Die Evangelisten taten sich dann auch entsprechend schwer. Markus schreibt, die Frauen hätten aus Angst niemandem etwas gesagt, Lukas: Sie hätten es wohl gesagt, aber die Jünger hätten es nicht geglaubt. Bei Johannes gehen Petrus und Johannes selber nachschauen, ob das wirklich stimmt, was ihnen Maria aus Magdala erzählt hat. Nut Matthäus lässt die Frauen als erste Auferstehungszeugen gelten.
In Christus alle gleich
Paulus übernimmt die Haltung von Jesus. Er schreibt im Galaterbrief den damals revolutionären Satz: Hier ist nicht Jude noch Grieche, hier ist nicht Sklave noch Freier, hier ist nicht Mann noch Frau; denn ihr seid allesamt einer in Christus Jesus (Gal 3, 28). Weil alle auf Christus getauft sind, darum sind alle in der Gemeinde auch auf genau gleicher Ebene. Alle sind gleich viel wert.
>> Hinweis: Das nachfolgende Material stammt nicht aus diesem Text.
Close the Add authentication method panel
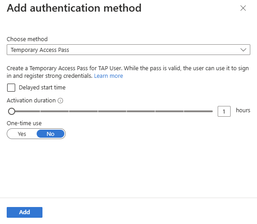The width and height of the screenshot is (257, 224). (243, 8)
Gilt das nur in Kirche, aber nicht ausserhalb? Bei Paulus scheint die Gleichheit aller Gemeindeglieder vom Gemeindeleben auch nach aussen zu dringen. Im Philemonbrief, fordert Paulus Philemon auf, seinen entlaufenen Sklaven Onesimus als Bruder auch im Fleisch anzunehmen (Philemon 1,16).
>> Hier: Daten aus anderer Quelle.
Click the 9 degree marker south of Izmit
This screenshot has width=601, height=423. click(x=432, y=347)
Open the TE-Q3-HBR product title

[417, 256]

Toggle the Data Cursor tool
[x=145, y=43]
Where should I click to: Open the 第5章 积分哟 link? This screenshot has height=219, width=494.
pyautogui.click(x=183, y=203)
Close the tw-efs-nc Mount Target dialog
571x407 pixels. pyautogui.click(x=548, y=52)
Der Patriarchalismus dringt ins Neue Testament ein
Doch dringen nicht nur die neuen Werte aus der Gemeinde nach aussen, sondern der Patriarchalismus drang kräftig von aussen in die Kirche ein. Schon in den späteren Texten des Neuen Testamentes werden die gesellschaftlichen Verhältnisse wieder „in Ordnung“ gebracht. Schon im 1. Korinther 14, 34 heisst es: „Die Frau schweige in der Gemeinde“ (möglicher Weise wurde der Satz von einem Schüler von Paulus hineingeschrieben). Im ebenfalls von Paulusschülern geschriebenen Epheser- und Kolosserbrief heisst es dann, die Frau sei dem Manne untertan, und von den Sklaven wird Gehorsam erwartet. Da ist unmerklich der damalige Zeitgeist wieder ins Neue Testament eingedrungen. Nachher verwechselte man damaligen Zeitgeist mit heiligen Geist und betrachtete die patriarchale Ordnung als Gottesordnung.
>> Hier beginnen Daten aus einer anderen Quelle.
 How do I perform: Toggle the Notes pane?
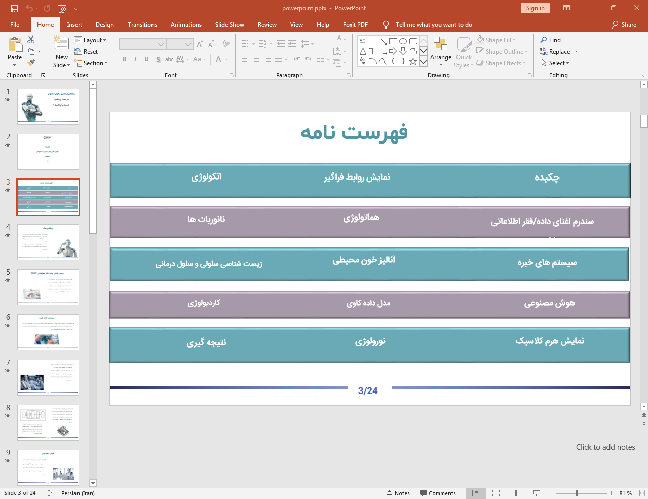tap(398, 493)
Es besteht also im Blick auf den Patriarchalismus ein gewaltiger Unterschied zwischen der Botschaft von Jesus und dem Christentum mit seiner Vermischung von antikem Patriarchalismus und christlichen Impulsen, welche schon im Neuen Testament beginnt.
Der Geist kennt keine Unterschiede der Geschlechter
Freilich liess sich auch im Christentum die revolutionäre Botschaft Jesu nicht ganz unterdrücken. Es kam immer wieder zu Aufbrüchen der Gleichwertigkeit von Mann und Frau. Denn der Geist machte keinen Unterschied zwischen den Geschlechtern. Immer wieder traten Frauen auf, die sich vom heiligen Geist ergriffen über die patriarchale Ordnung hinwegsetzten, etwa eine Hildegard von Bingen, Katharina von Siena u.a. Als die Waldenser im 12. Jh. nach Botschaft Jesu fragten, begannen bei ihnen zuerst auch Frauen zu predigen, was rasch wieder „in Ordnung“ gebracht wurde.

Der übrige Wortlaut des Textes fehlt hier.